Records for this task Block Start

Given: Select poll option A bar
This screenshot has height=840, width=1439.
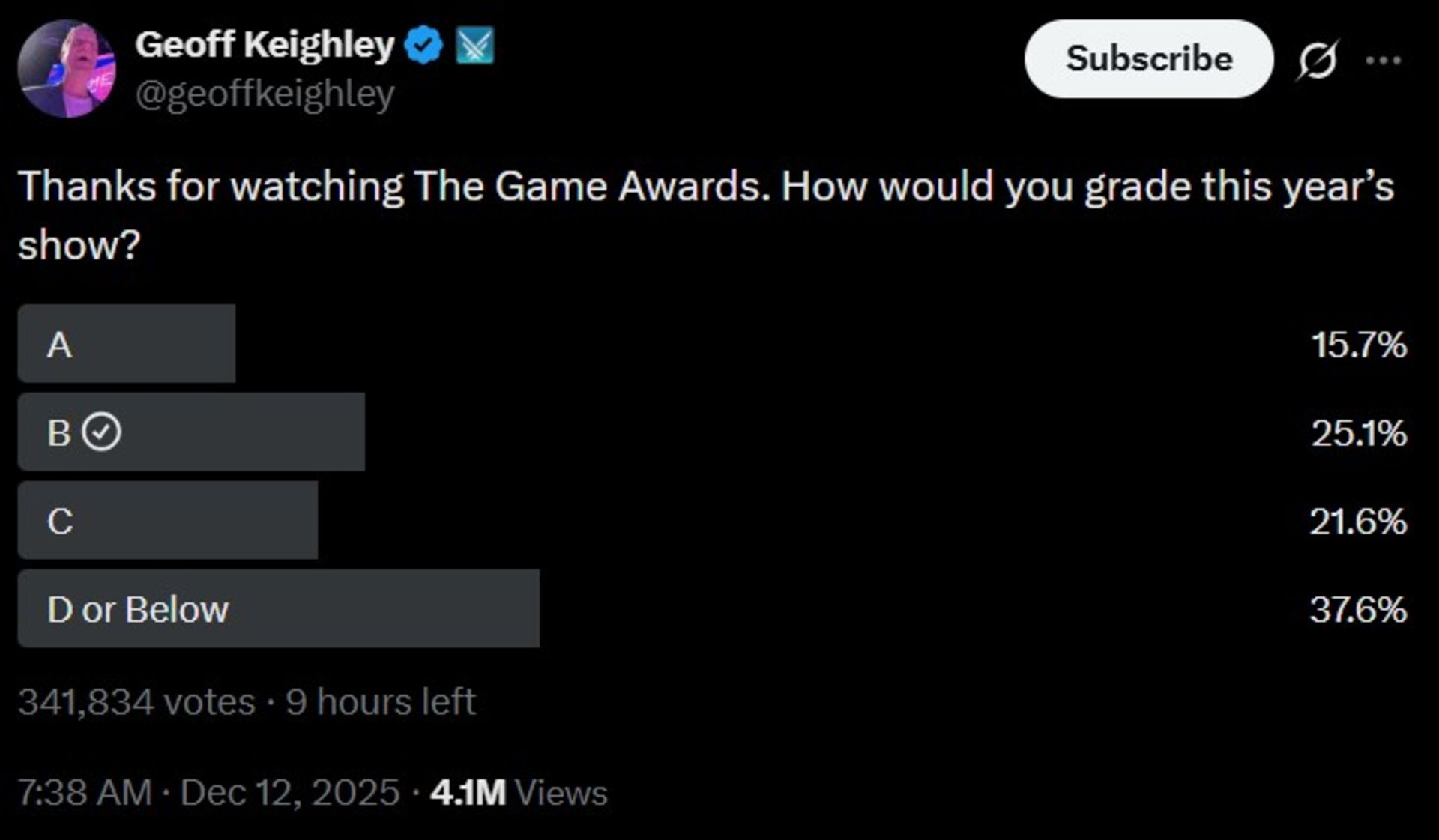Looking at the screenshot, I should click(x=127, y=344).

Records for this task Block End
Records for this task Block Start

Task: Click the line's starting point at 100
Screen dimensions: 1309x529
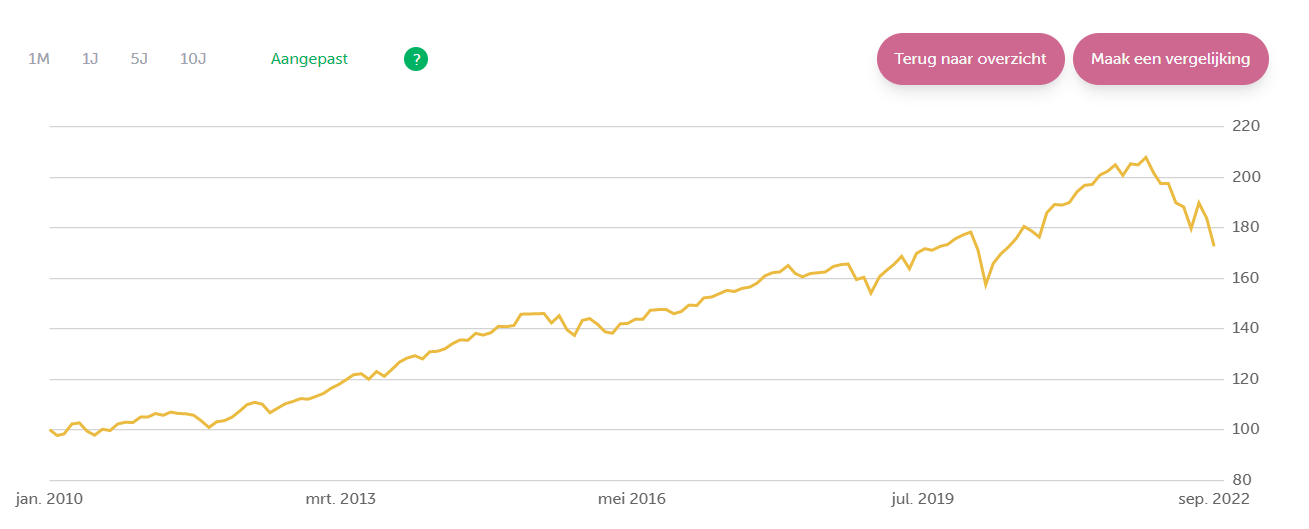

Records for this task Block End

▶ [Work to complete] Every line above from the line with "Task: Click the line's starting point at 100" to the line with "Screen dimensions: 1309x529", both included, must be reproduced exactly, and no other line may appear.

▶ [Written reply]
Task: Click the line's starting point at 100
Screen dimensions: 1309x529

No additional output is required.